Да ниспошлет Господь всем силы и разума одолеть и пережить русское лихолетье.
Генерал Врангель».
- Теперь Вы знаете все. И сейчас я Вас попрошу, я подчеркиваю господа, попрошу, о главном. Войска на Перекопе и Чонгаре истерзаны до предела. Там ходят в штыковые контратаки на конницу…. Они держатся только на силе духа. Этого очень много, но, к сожалению, не достаточно…. Враг превосходит нас многократно. Господа, нам нужно обеспечить эвакуацию более ста пятидесяти тысяч мирных русских людей! А для этого необходимо продержаться еще несколько дней или переломить ситуацию. Мне кажется, красные тоже на пределе.
- Прошу к карте, господа. На Перекопе дроздовцы и корниловцы занимают Юшуньские позиции… Несколько раз пытались отбить Турецкий вал, но безуспешно. Красные наладили переброску войск через Сиваш на Литовский полуостров, в тыл этой группировки. Пока мы удерживаем первую полосу окопов в дефиле между озерами и заливом. На Чонгаре удается отбивать набеги с помощью бронепоездов… Силы тают с каждым часом. Где порвется эта тонкая нить, неведомо. Нужно обеспечить быструю и решительную помощь в критических ситуациях. Поэтому, Донской корпус, под командованием генерал-лейтенанта Абрамова Федора Федоровича,- вытянулся один из офицеров, - а также конный корпус генерал-лейтенанта Барбовича Ивана Гавриловича, - Врангель повернулся к офицеру, рассматривающему карту, - образуют наш последний резерв. Оперативная группа будет дислоцироваться в Воинке. Оттуда удобно и быстро достигать и Чонгара, и Юшунь. Донцы закрывают Чонгар, корпус генерала Барбовича – Перекоп. - барон замолчал. В штабном вагоне воцарилась тишина, только трещали дрова в буржуйке, да снежная крупа царапалась в окно.
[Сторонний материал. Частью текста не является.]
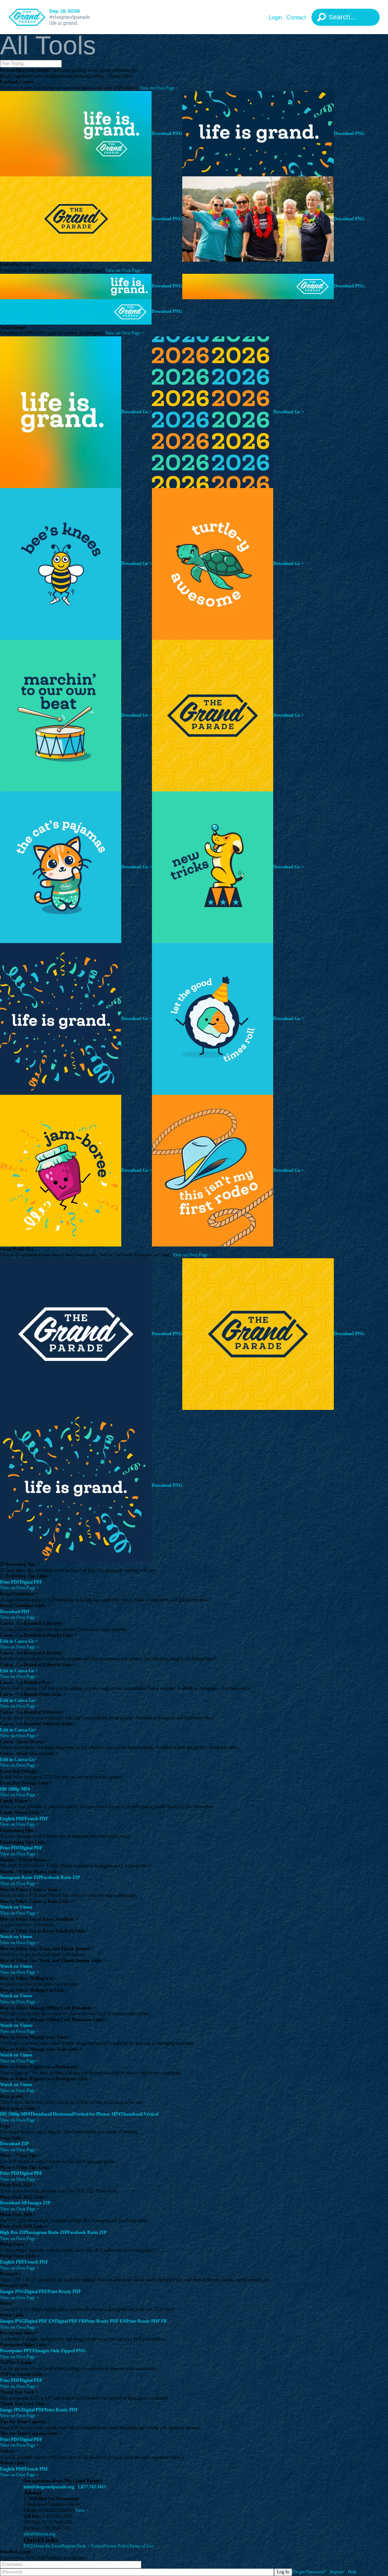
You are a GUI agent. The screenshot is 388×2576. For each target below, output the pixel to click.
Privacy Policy (116, 2546)
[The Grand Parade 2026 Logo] (58, 17)
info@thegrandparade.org (48, 2487)
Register (69, 2546)
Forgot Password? (309, 2571)
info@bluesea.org (39, 2534)
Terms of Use (141, 2546)
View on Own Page (158, 88)
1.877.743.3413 (92, 2487)
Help (352, 2571)
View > (82, 2510)
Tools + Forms (90, 2546)
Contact (296, 17)
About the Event (47, 2546)
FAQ (28, 2546)
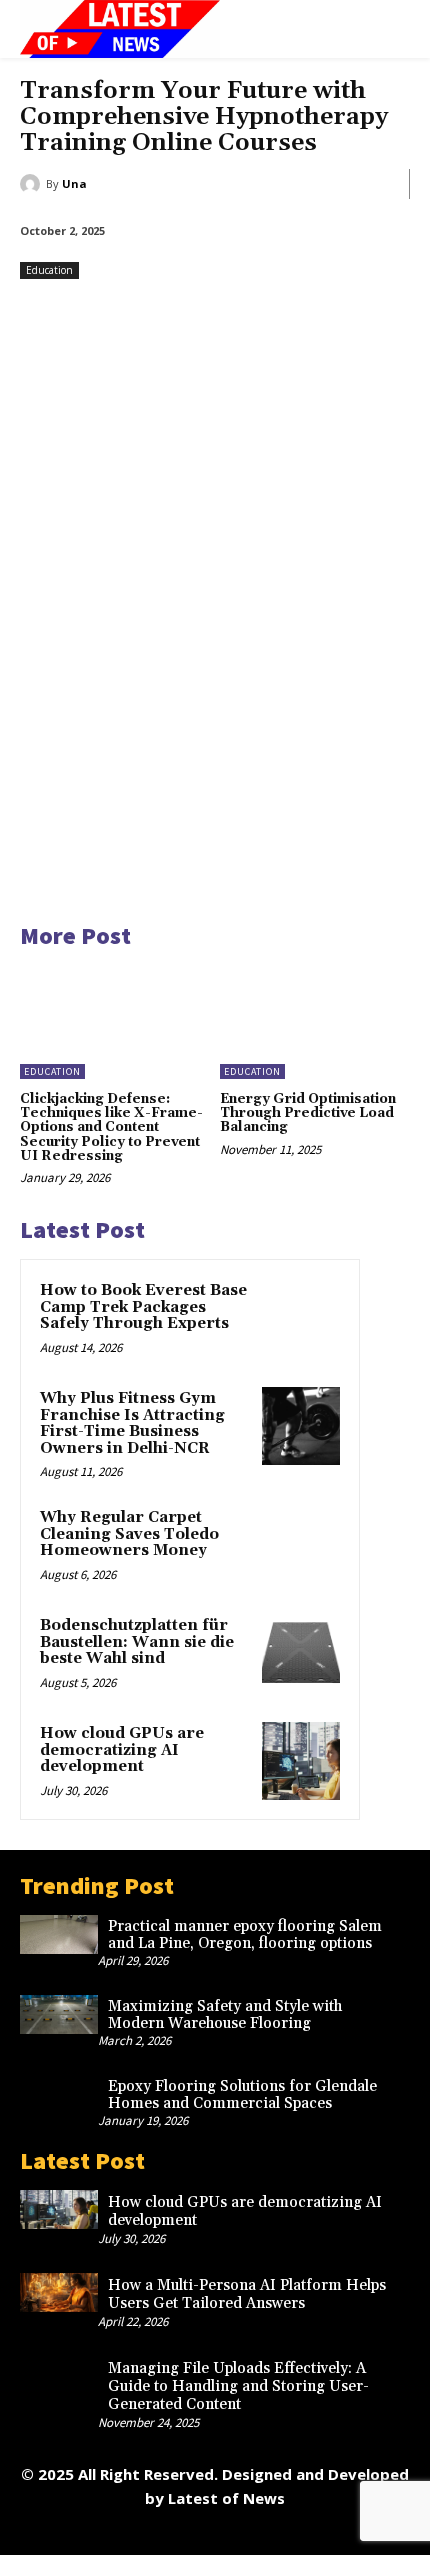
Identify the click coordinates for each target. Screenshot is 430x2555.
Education (49, 270)
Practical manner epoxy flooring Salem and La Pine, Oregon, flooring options (245, 1935)
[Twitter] (260, 2532)
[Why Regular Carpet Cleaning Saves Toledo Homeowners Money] (301, 1545)
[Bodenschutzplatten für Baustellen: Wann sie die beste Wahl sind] (301, 1653)
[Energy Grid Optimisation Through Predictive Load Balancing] (315, 1022)
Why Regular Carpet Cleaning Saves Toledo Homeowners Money (129, 1534)
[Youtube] (350, 2532)
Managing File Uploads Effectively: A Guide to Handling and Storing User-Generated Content (238, 2386)
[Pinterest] (215, 2532)
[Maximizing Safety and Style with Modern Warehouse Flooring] (59, 2014)
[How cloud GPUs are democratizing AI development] (301, 1761)
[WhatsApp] (305, 2532)
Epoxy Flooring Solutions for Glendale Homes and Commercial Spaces (242, 2095)
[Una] (33, 184)
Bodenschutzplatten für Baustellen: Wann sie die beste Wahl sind (137, 1642)
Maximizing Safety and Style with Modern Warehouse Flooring (225, 2015)
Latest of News (226, 2498)
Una (74, 183)
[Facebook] (80, 2532)
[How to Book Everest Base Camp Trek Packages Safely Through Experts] (301, 1318)
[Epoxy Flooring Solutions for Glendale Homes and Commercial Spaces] (59, 2094)
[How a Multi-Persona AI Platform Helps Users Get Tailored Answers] (59, 2292)
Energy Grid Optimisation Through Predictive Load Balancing (308, 1113)
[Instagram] (125, 2532)
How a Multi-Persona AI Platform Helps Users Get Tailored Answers (247, 2294)
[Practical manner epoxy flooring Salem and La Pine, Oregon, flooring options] (59, 1934)
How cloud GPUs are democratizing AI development (122, 1750)
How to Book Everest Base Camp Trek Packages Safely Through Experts (143, 1307)
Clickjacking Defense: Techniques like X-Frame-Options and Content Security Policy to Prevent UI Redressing (111, 1127)
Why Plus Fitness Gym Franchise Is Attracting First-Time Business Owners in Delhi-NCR (132, 1423)
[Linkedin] (170, 2532)
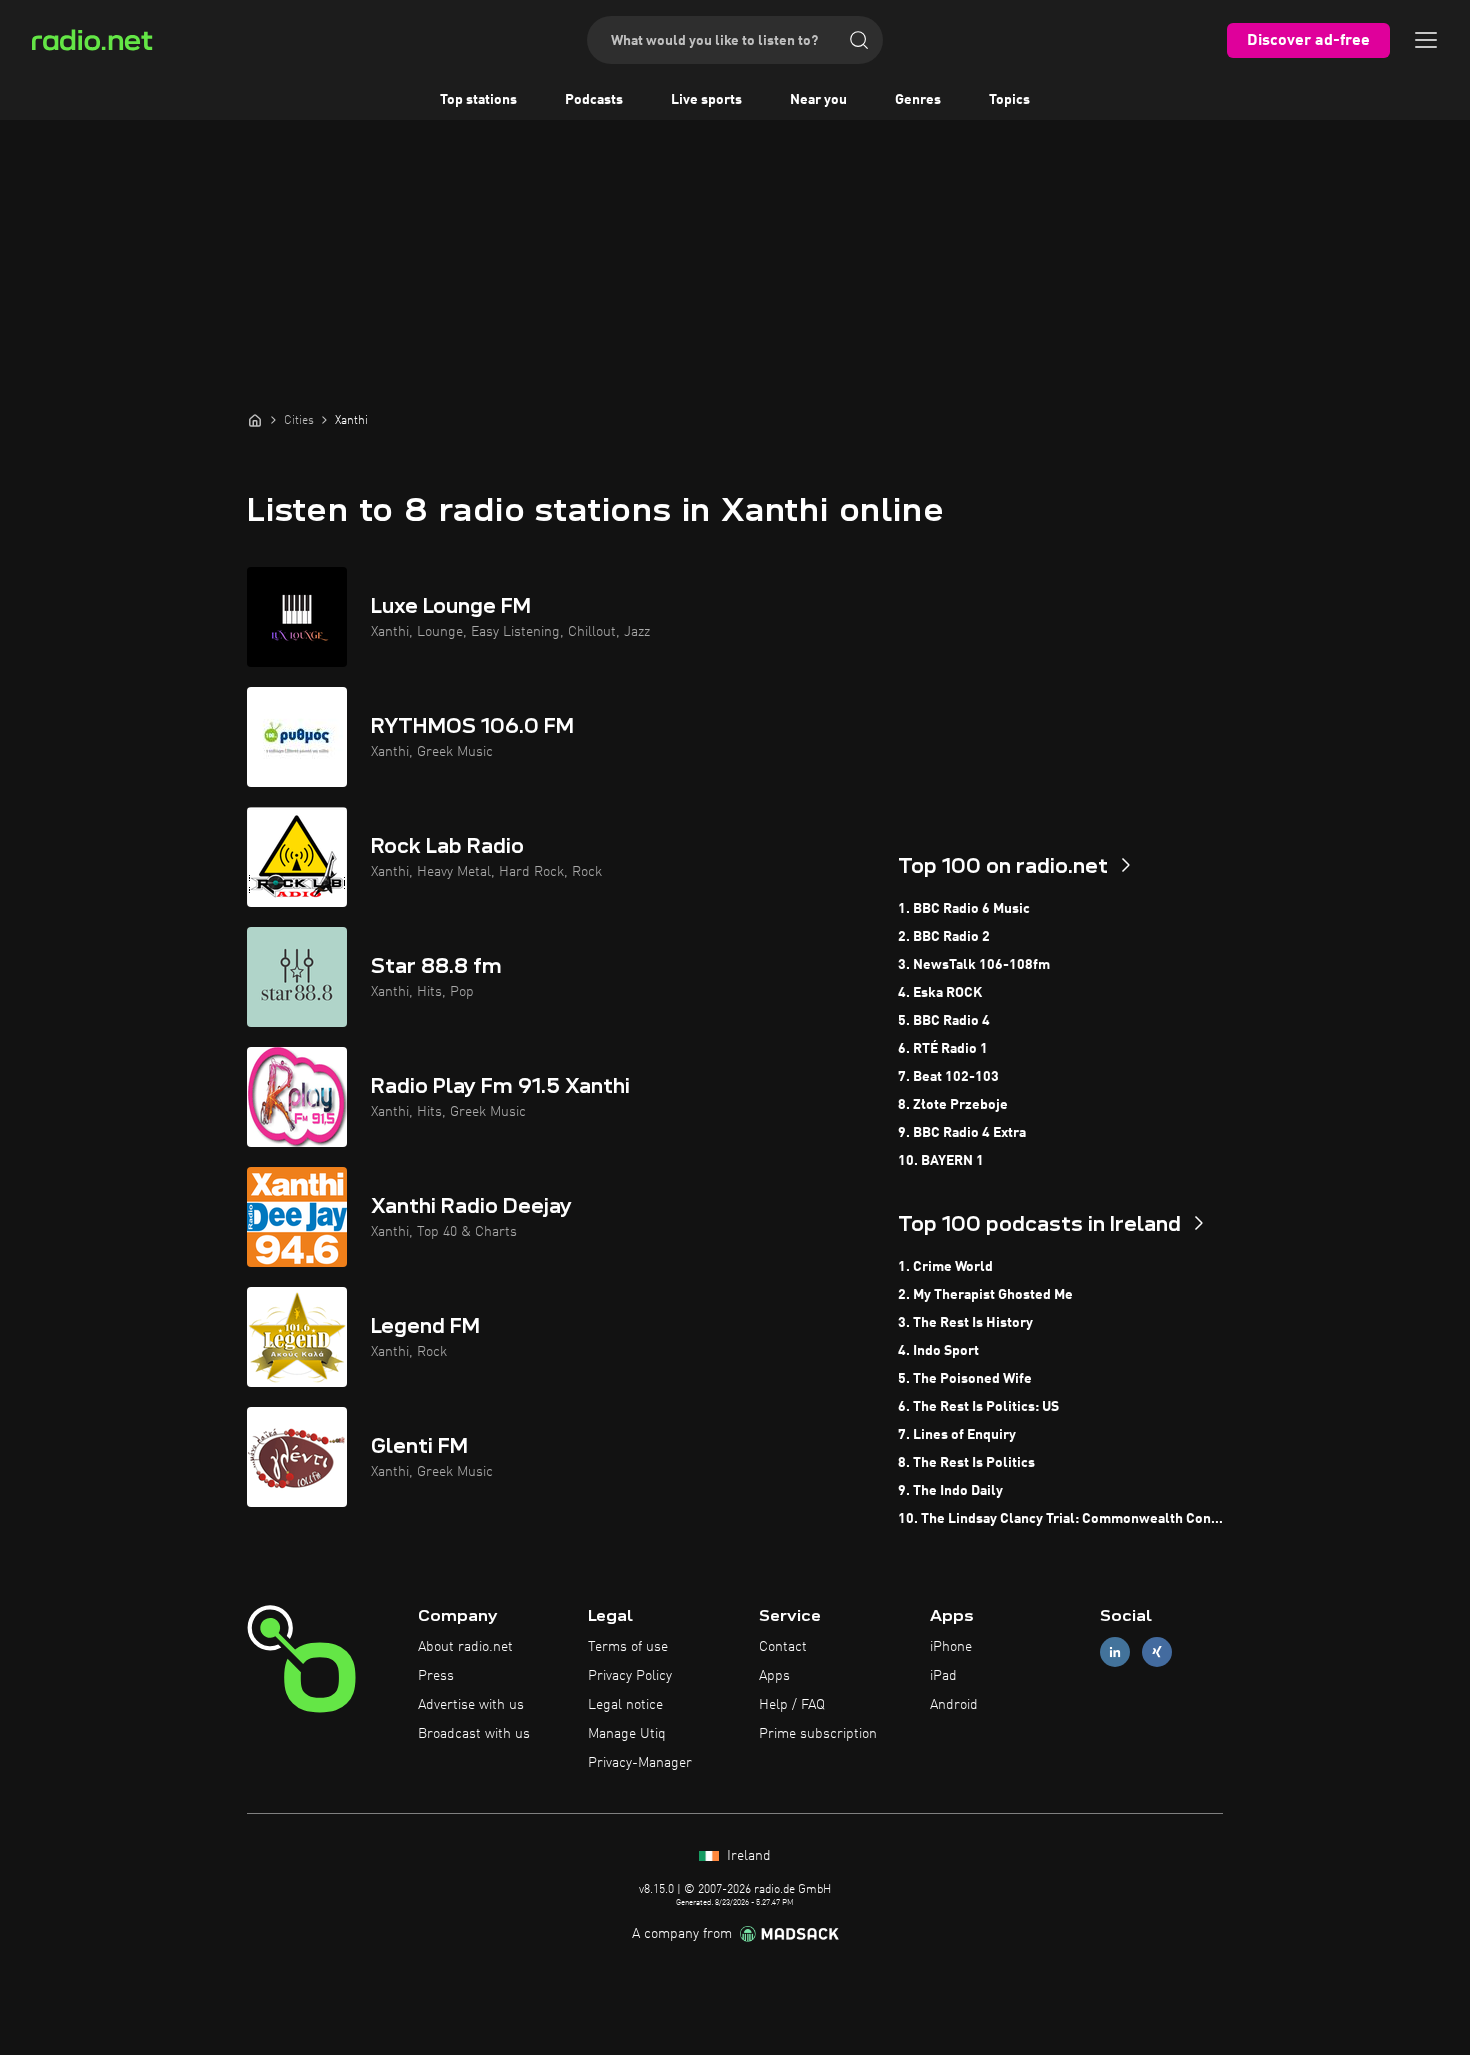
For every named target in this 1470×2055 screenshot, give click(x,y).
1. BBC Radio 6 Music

- Иван Гаврилович, Федор Федорович, - тихо заговорил Врангель, - нам нужен контрудар…один, всего один решительный и своевременный контрудар, а там … а там вырваться в Северную Тавриду, пройтись по тылам, и красным нужно будет еще полгода на подготовку нового наступления. Понимаете, нужно уловить момент, почувствовать, когда они вытянутся и почти оторвутся от резервов, и вот тогда… Это смогут только твои «мертвецы», Иван Гаврилович. Это шанс спасти Крым… Хотя, я иногда думаю, что даже если бы перешейки сузились до размеров Фермопилского прохода… красные завалили бы их трупами, но не остановились. Все, господа. Приступайте. Время не ждет. Честь имею.
Офицеры одели фуражки, и вышли из вагона в ночь. Со стороны Чонгара доносилась канонада. Джанкойский вокзал был черен и пуст, только патрули как тени бесшумно передвигались по перрону, охраняя поезд главнокомандующего. Барбович, одевая перчатки, обернулся к Абрамову:
- Ну что Федор Федорович, последний парад наступает? Что вы думаете про контрудар?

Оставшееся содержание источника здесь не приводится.